» **PROVIDED DATA**:

+ + + + +

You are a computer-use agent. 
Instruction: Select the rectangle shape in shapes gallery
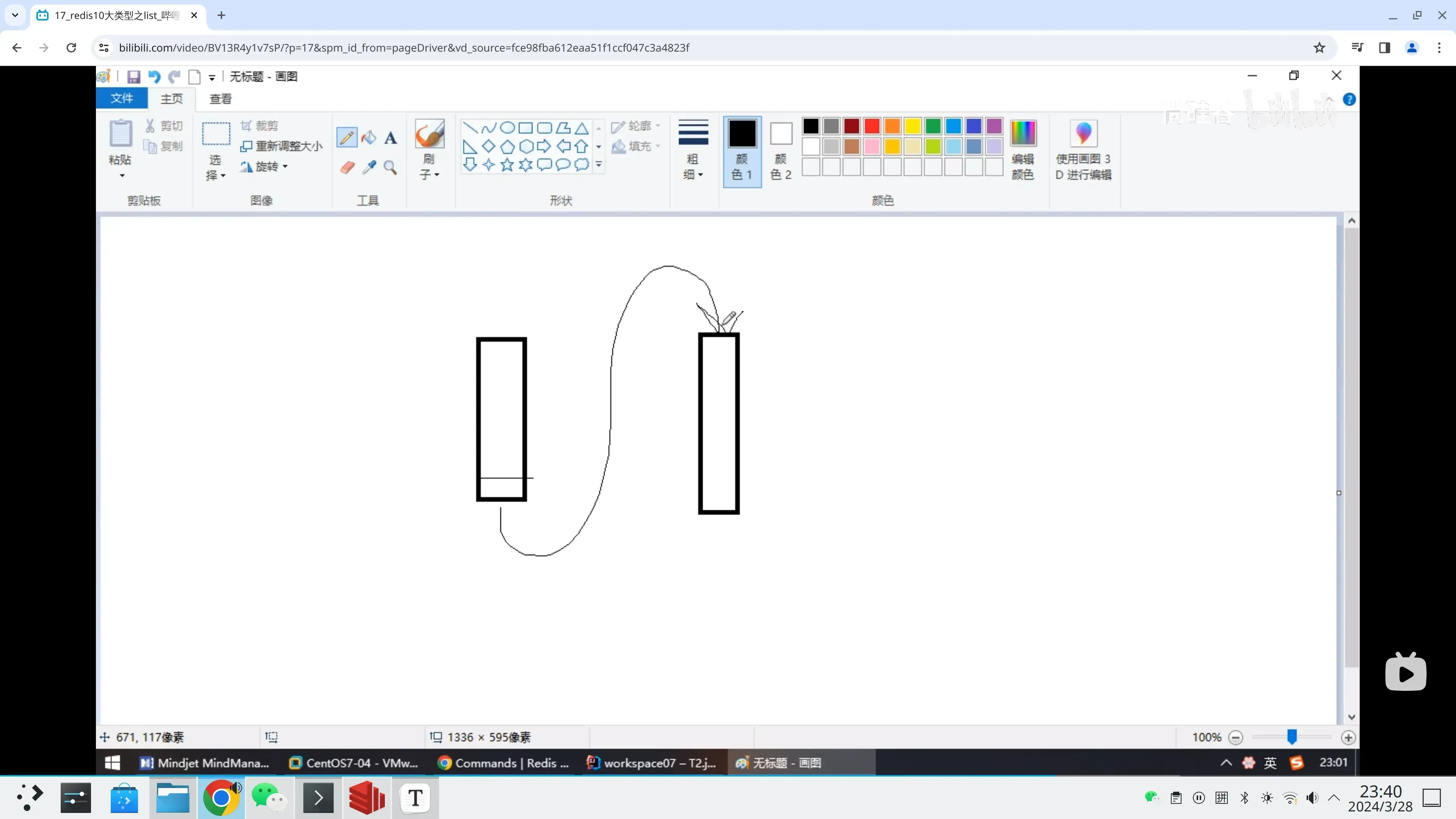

+ + + + +

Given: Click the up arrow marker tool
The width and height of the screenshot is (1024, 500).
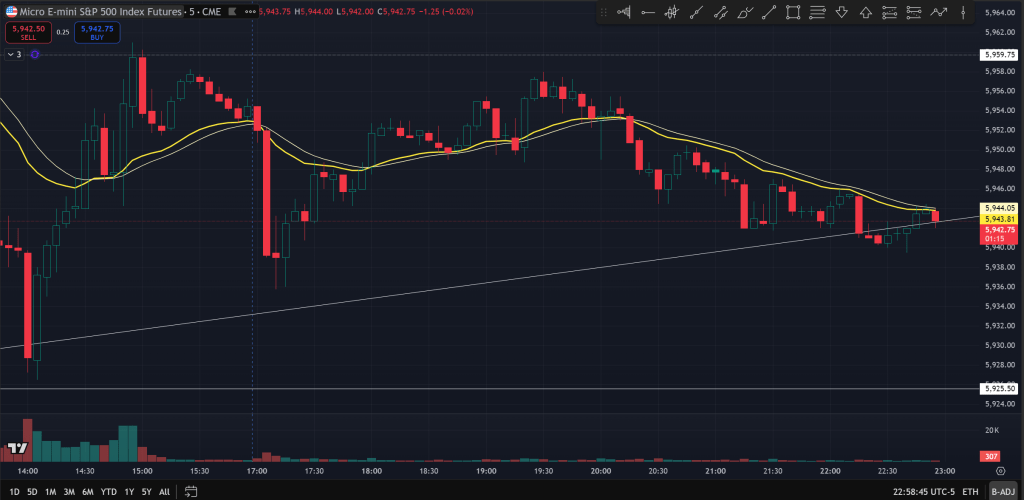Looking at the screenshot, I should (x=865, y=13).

+ + + + +

» **DIRECTION**: Turn the records between the line holding "Given: Click the up arrow marker tool" and the line holding "Looking at the", inclusive, into a two-column CSV with the columns request and answer. Write one row per request, put each value in its own quoted field with line breaks replaced by spaces, and leave the pictures out.

» **FULL SOLUTION**:
request,answer
"Given: Click the up arrow marker tool The width and height of the screenshot is (1024, 500).","Looking at the screenshot, I should (x=865, y=13)."